Table Of Contents

Previous topic

scikits.timeseries.convert_to_float

Next topic

scikits.timeseries.TimeSeries.fill_value

This Page

TimeSeries objects

class TimeSeries

A subclass of MaskedArray designed to manipulate time series.

Parameters:
data : {array_like}

Data portion of the array. Any data that is valid for constructing a MaskedArray can be used here:

  • a sequence of objects (numbers, characters, objects);
  • a ndarray or one of its subclass. In particular, MaskedArray and TimeSeries are recognized.
dates : {DateArray}

A DateArray instance storing the date information.

autosort : {True, False}, optional

Whether to sort the series in chronological order.

**optional_parameters :

All the parameters recognized by MaskedArray are also recognized by TimeSeries.

See also

MaskedArray

A TimeSeries object is the combination of three ndarrays:

These three arrays can be accessed as attributes of a TimeSeries object. Another very useful attribute is series, that gives the possibility to directly access data and mask as a masked array.
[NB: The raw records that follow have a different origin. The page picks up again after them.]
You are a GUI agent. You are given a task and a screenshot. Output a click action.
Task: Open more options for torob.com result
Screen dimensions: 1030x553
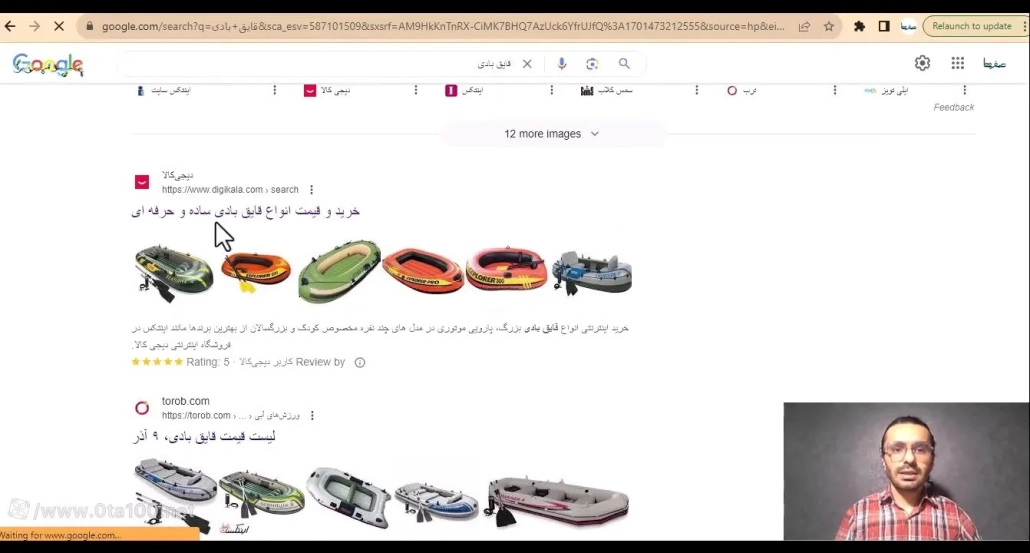pos(312,416)
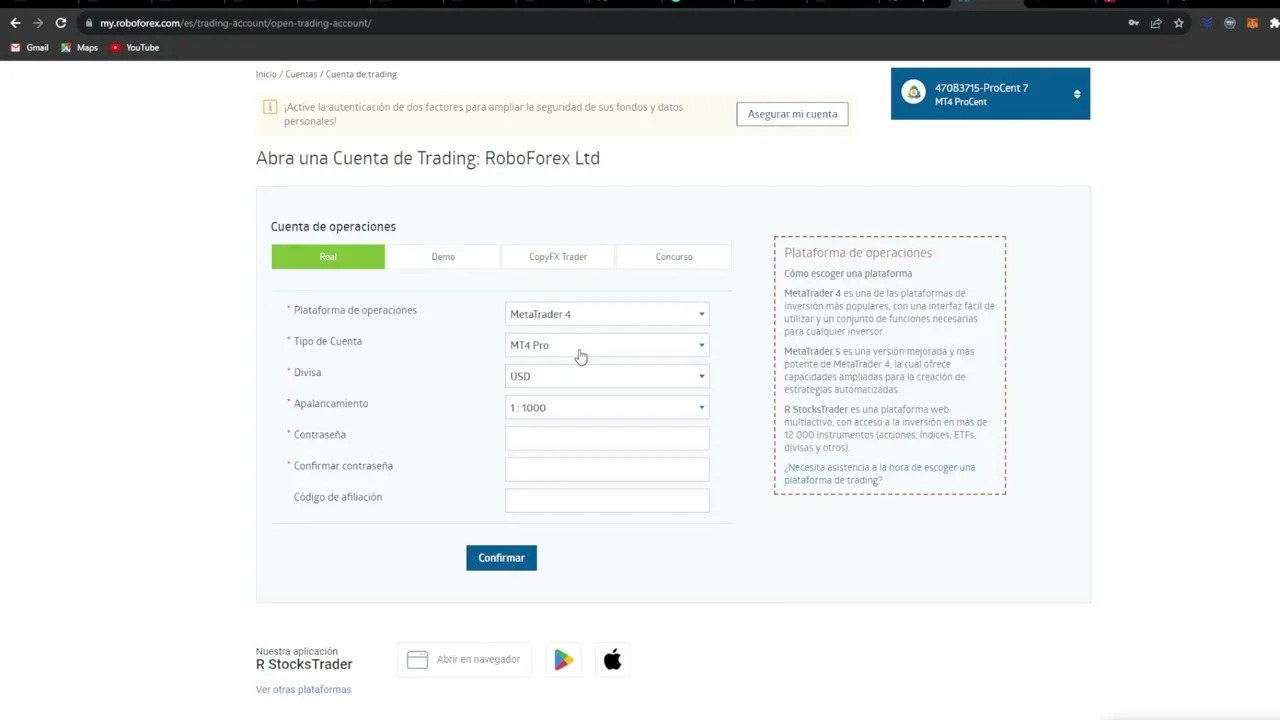
Task: Click the Asegurar mi cuenta button
Action: [792, 114]
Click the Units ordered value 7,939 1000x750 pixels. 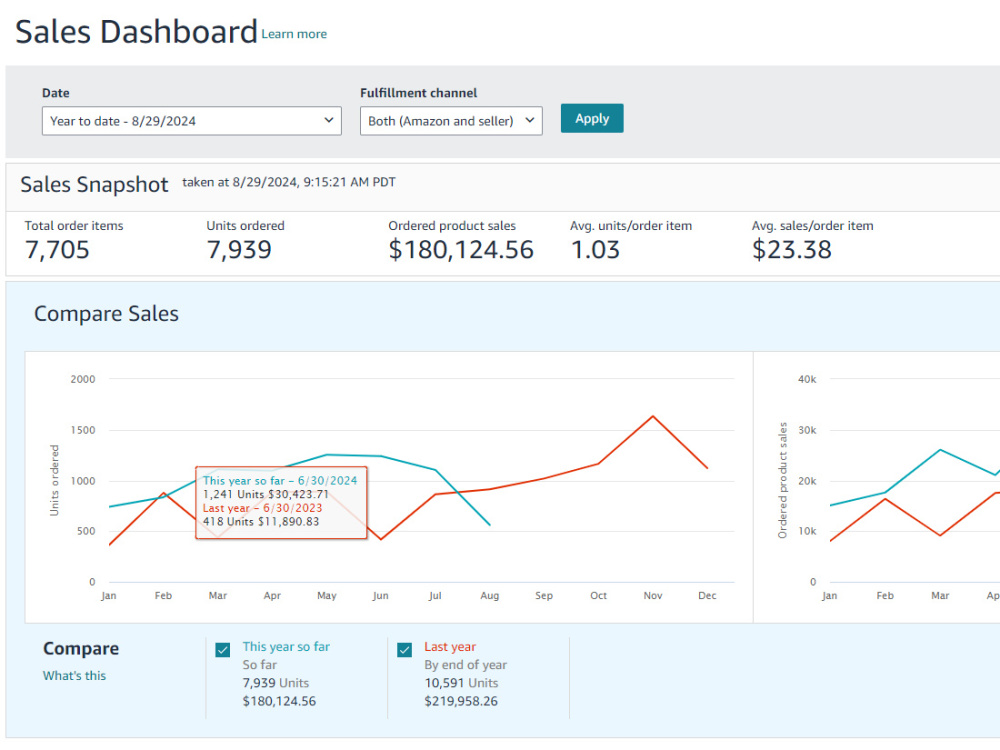coord(239,249)
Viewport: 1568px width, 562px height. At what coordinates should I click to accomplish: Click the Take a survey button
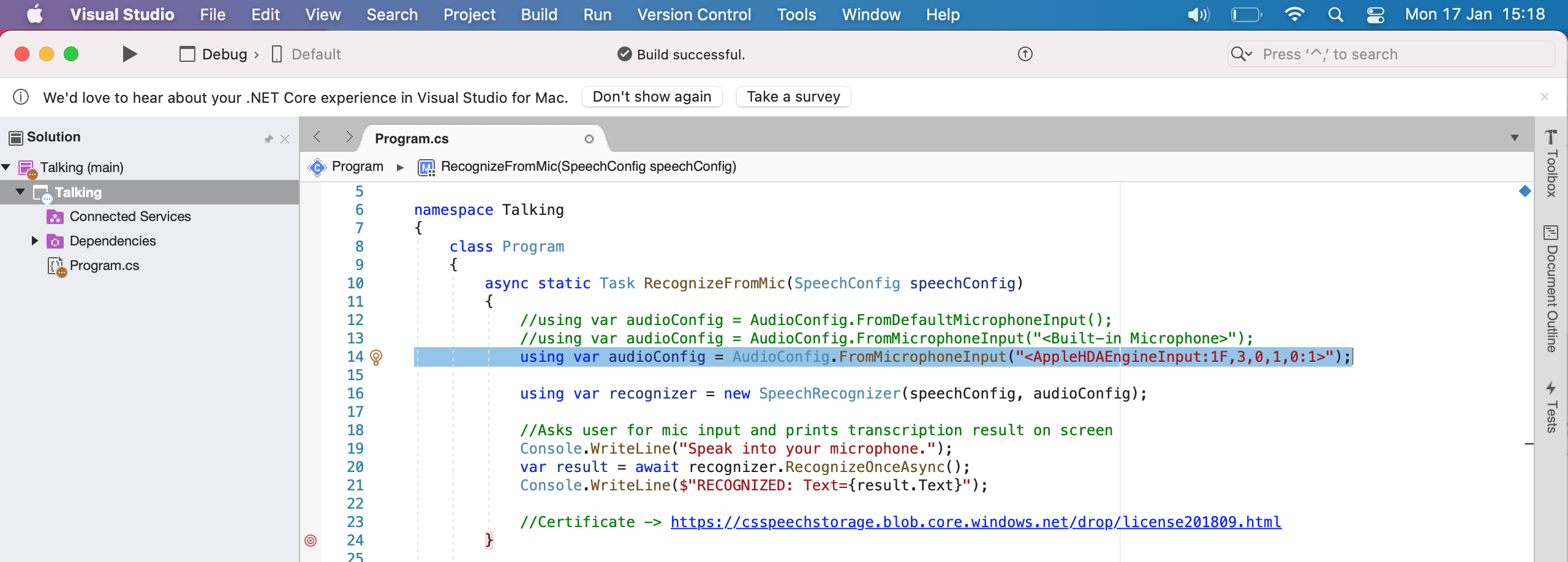coord(793,97)
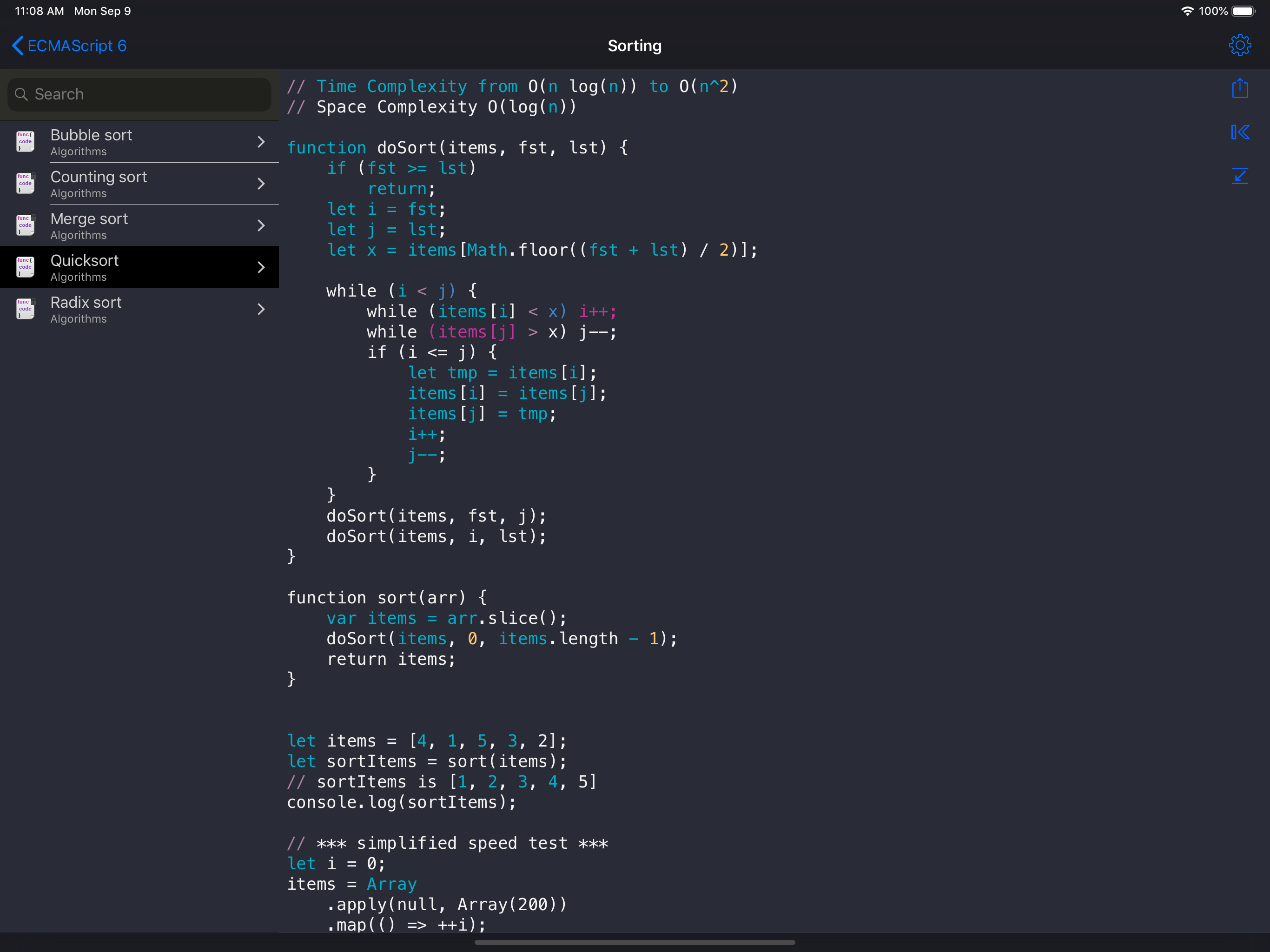Open the settings gear
This screenshot has width=1270, height=952.
[1240, 46]
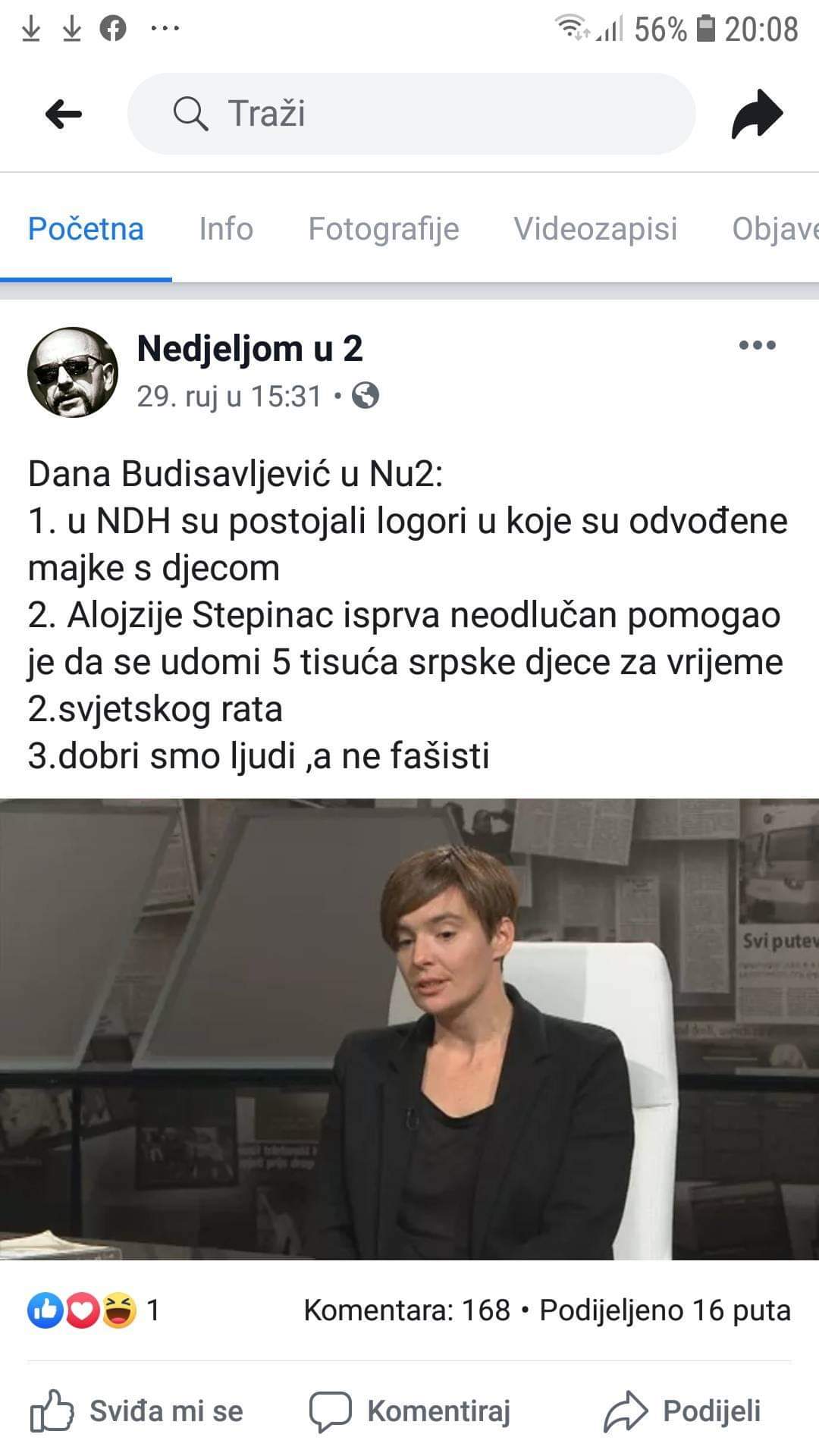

As TimeSeries objects subclass MaskedArray, they inherit all their attributes and methods, as well as the attributes and methods of regular ndarrays.

Attributes

... specific to TimeSeries

data
Returns a view of a TimeSeries as a ndarray. This attribute is read-only and cannot be directly set.
mask

Returns the mask of the object, as a ndarray with the same shape as data, or as the special value nomask (equivalent to False). This attribute is writable and can be modified.

If data has a standard dtype (no named fields), the dtype of the mask is boolean. If data is a structured array with named fields, the mask has the same structure as the data‘s, but each field is atomically boolean.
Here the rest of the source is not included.